> **What you have to do**: Only the number is wanted: how many lines of the listing below contain "agent"?
━━━ Exercise input ━━━
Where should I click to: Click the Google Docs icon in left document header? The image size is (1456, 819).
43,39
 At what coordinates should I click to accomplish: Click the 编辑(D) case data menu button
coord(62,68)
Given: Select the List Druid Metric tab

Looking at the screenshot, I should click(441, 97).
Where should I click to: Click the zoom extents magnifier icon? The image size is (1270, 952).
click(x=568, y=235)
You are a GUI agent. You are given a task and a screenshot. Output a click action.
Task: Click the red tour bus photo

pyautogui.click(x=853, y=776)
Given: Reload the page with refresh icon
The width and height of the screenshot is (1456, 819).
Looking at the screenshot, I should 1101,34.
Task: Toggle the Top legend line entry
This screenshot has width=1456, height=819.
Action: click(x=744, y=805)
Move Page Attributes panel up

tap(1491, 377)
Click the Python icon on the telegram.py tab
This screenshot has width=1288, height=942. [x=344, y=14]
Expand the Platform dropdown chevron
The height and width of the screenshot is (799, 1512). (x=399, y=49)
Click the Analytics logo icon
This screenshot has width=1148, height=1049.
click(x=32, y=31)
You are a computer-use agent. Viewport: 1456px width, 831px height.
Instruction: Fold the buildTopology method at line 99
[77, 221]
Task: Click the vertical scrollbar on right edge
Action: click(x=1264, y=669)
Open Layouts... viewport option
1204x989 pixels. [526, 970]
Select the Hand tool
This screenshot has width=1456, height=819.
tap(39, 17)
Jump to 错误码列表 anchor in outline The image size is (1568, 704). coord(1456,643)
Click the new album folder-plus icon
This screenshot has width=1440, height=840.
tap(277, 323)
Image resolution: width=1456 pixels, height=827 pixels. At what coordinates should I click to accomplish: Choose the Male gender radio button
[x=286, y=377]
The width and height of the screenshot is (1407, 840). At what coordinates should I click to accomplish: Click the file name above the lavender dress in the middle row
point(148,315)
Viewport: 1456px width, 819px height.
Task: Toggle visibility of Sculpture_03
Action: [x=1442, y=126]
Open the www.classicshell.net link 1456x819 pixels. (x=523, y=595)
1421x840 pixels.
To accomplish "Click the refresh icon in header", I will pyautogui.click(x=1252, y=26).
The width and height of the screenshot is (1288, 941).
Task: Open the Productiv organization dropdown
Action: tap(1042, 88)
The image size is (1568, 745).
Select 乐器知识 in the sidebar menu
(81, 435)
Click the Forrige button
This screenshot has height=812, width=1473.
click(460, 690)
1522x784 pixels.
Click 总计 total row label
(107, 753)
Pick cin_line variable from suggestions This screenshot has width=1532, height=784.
━━━
> **Result of the task**: 2